Data for the task: Begin

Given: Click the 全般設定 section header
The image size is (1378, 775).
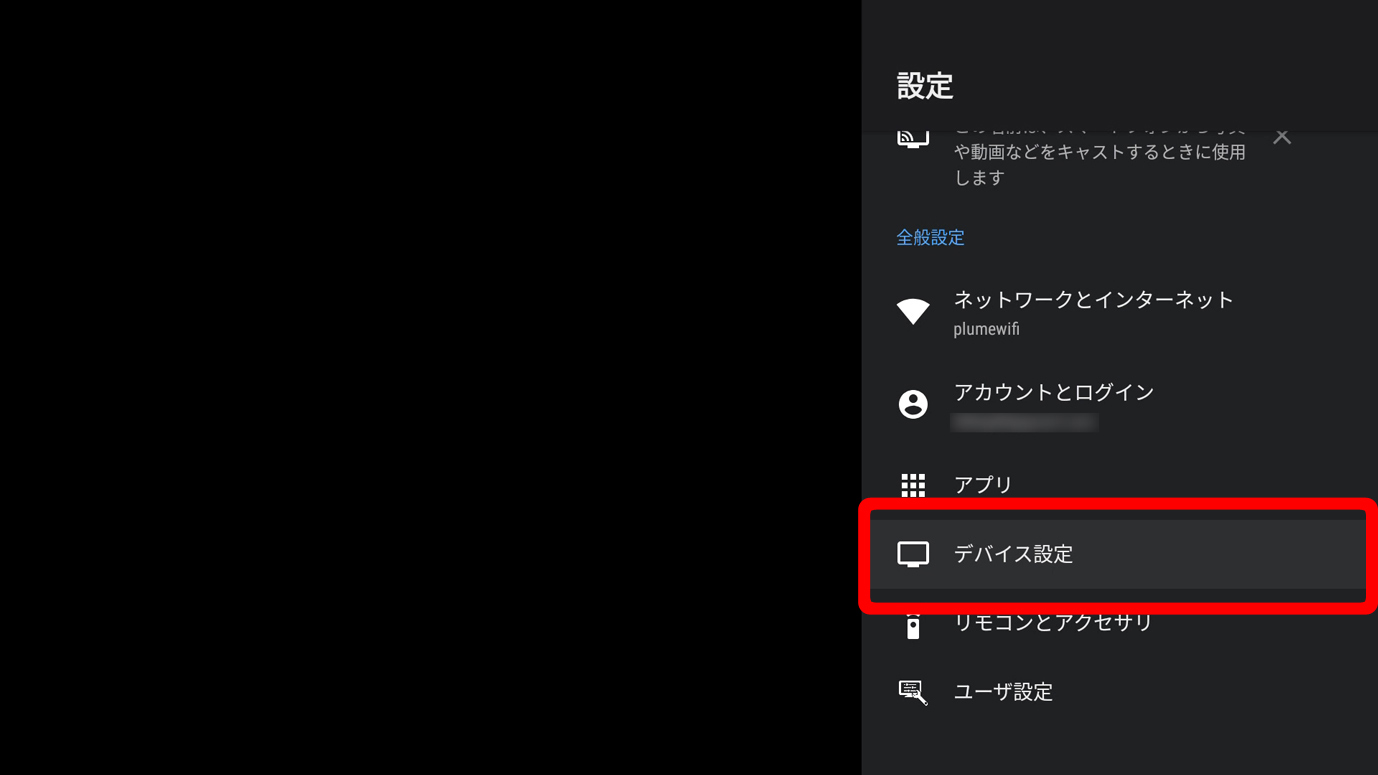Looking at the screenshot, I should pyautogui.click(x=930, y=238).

Data for the task: End
Data for the task: Begin

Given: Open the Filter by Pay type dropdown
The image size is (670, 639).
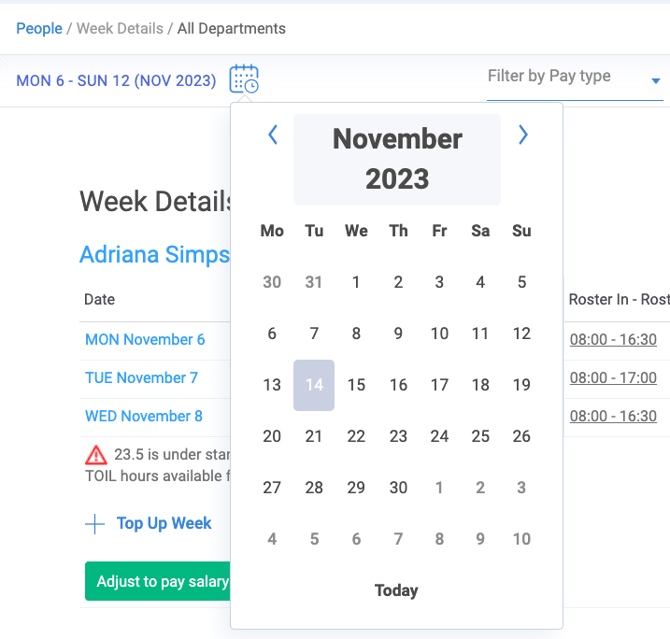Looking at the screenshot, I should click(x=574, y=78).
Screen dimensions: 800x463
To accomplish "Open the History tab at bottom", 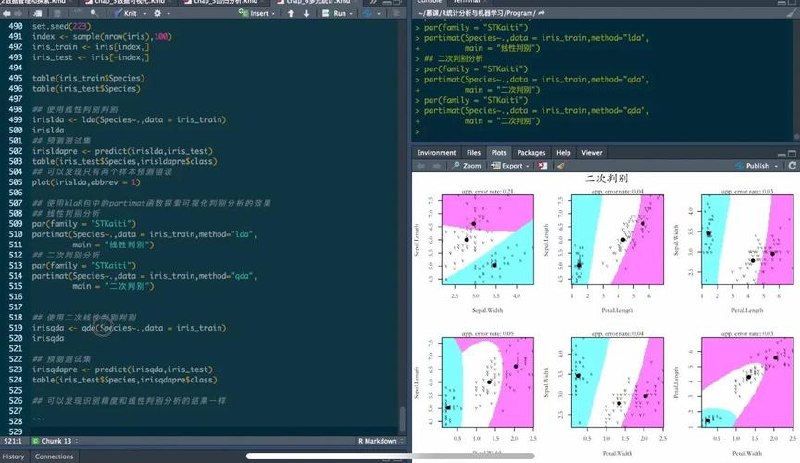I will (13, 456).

Data for the task: End

Task details: Return every line above where "Given" appears.

Output for this task:
Given: Click the 全般設定 section header
Given: Open the Filter by Pay type dropdown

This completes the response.